Neanderthal, yang berevolusi di Eropa setelah nenek moyang manusia keluar dari Afrika, hidup sekitar 250.000 tahun lalu sebelum punah sekitar 40.000 tahun lalu. Sebelumnya, diyakini tidak ada perubahan signifikan dalam genetika Neanderthal selama masa keberadaannya. Namun, analisis DNA kuno mengungkap adanya "kemacetan" genetik akibat penurunan drastis populasi sekitar 110.000 tahun lalu, yang menyebabkan berkurangnya variasi genetik.
Penelitian ini berfokus pada dua situs fosil utama: Sima de los Huesos di Spanyol, dengan fosil pra-Neanderthal berusia 430.000 tahun, dan Krapina di Kroasia, yang menyimpan fosil Neanderthal awal berusia 130.000-120.000 tahun.

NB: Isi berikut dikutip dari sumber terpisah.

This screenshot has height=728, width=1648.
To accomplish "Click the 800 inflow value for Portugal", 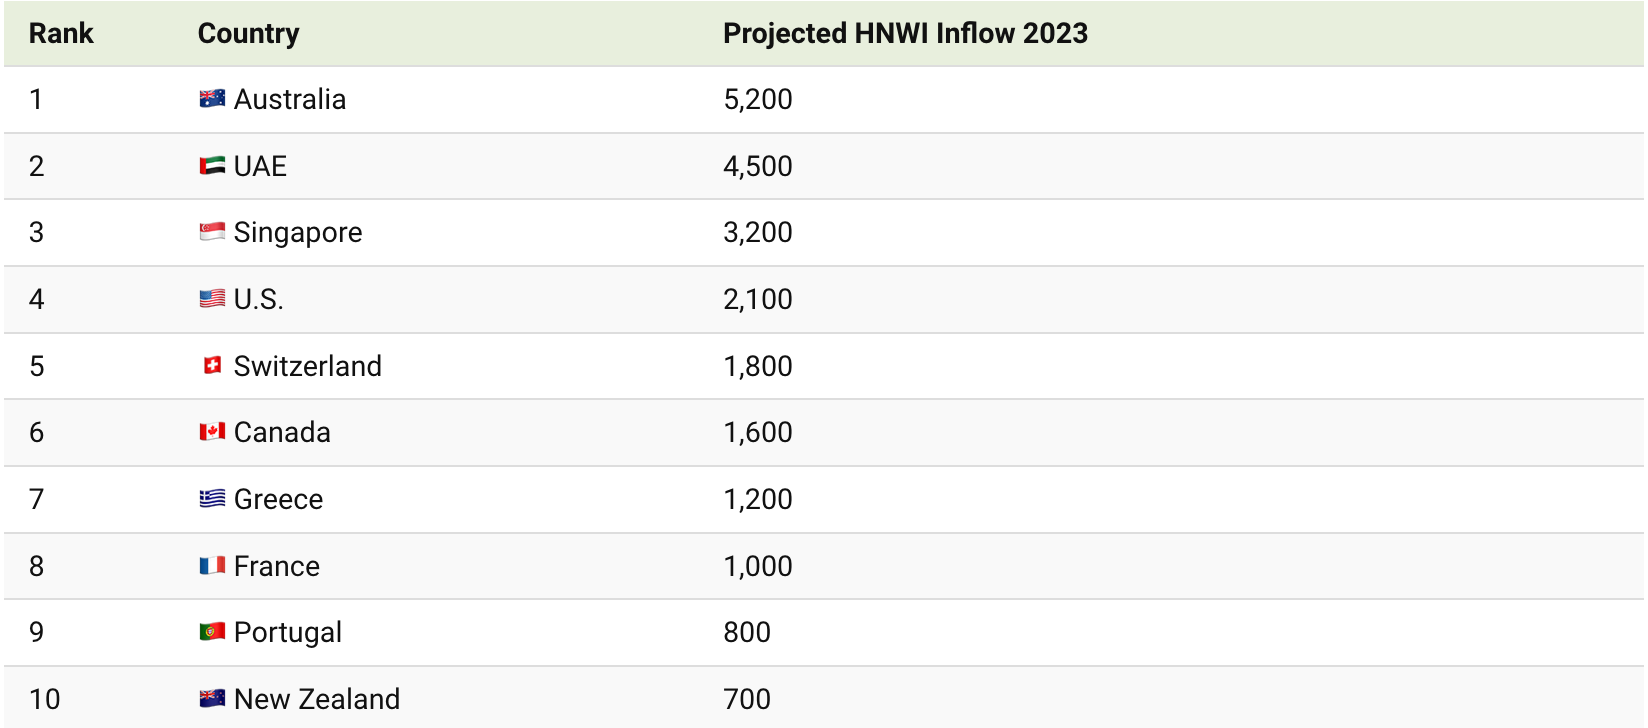I will (747, 632).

Dengan membandingkan struktur tulang telinga bagian dalam dari kedua situs ini, para ilmuwan menemukan bahwa Neanderthal klasik memiliki keragaman yang lebih rendah dibandingkan dengan pra-Neanderthal dan Neanderthal awal.

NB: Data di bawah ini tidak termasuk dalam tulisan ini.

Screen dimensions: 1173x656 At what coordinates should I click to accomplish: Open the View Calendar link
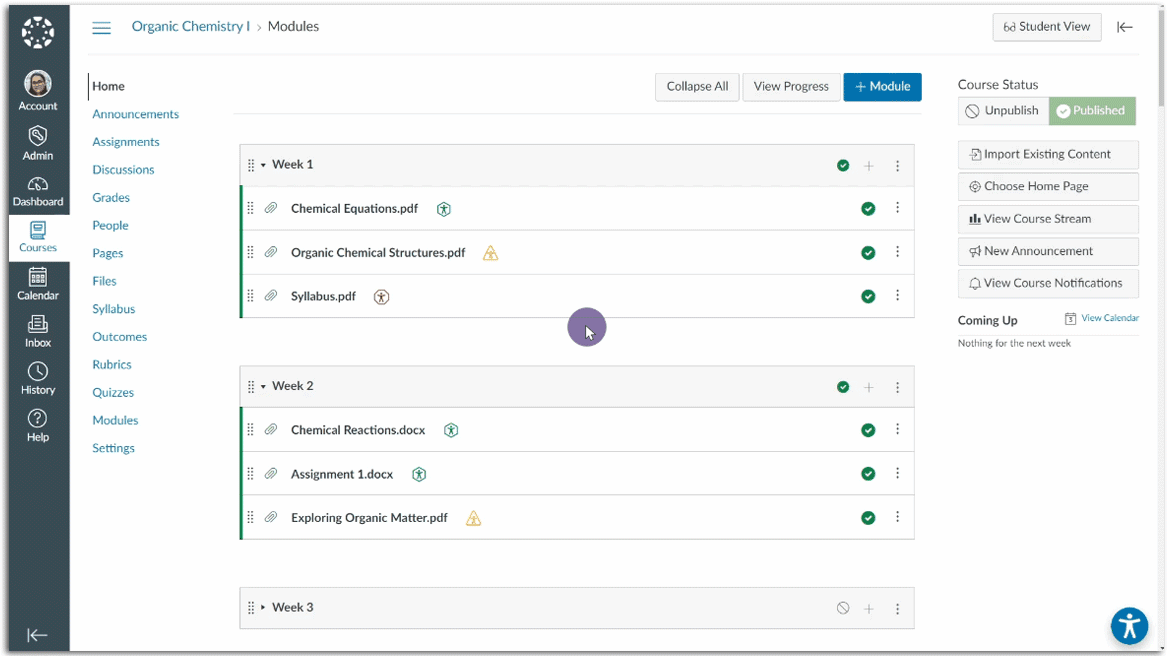(1109, 318)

“Pengurangan keragaman yang diamati antara sampel Krapina dan Neanderthal klasik sangat mencolok dan memberikan bukti kuat adanya peristiwa bottleneck,” kata Mercedes Conde-Valverde dari Universitas Alcala, Spanyol. Temuan ini menantang anggapan bahwa penurunan keragaman genetik terjadi di awal kemunculan Neanderthal.
Alessandro Urciuoli dari Universitas Otonomi Barcelona menambahkan bahwa tingkat keragaman morfologi yang mirip antara fosil Sima de los Huesos dan fosil Krapina menunjukkan kompleksitas evolusi Neanderthal yang lebih besar dari dugaan sebelumnya.(*)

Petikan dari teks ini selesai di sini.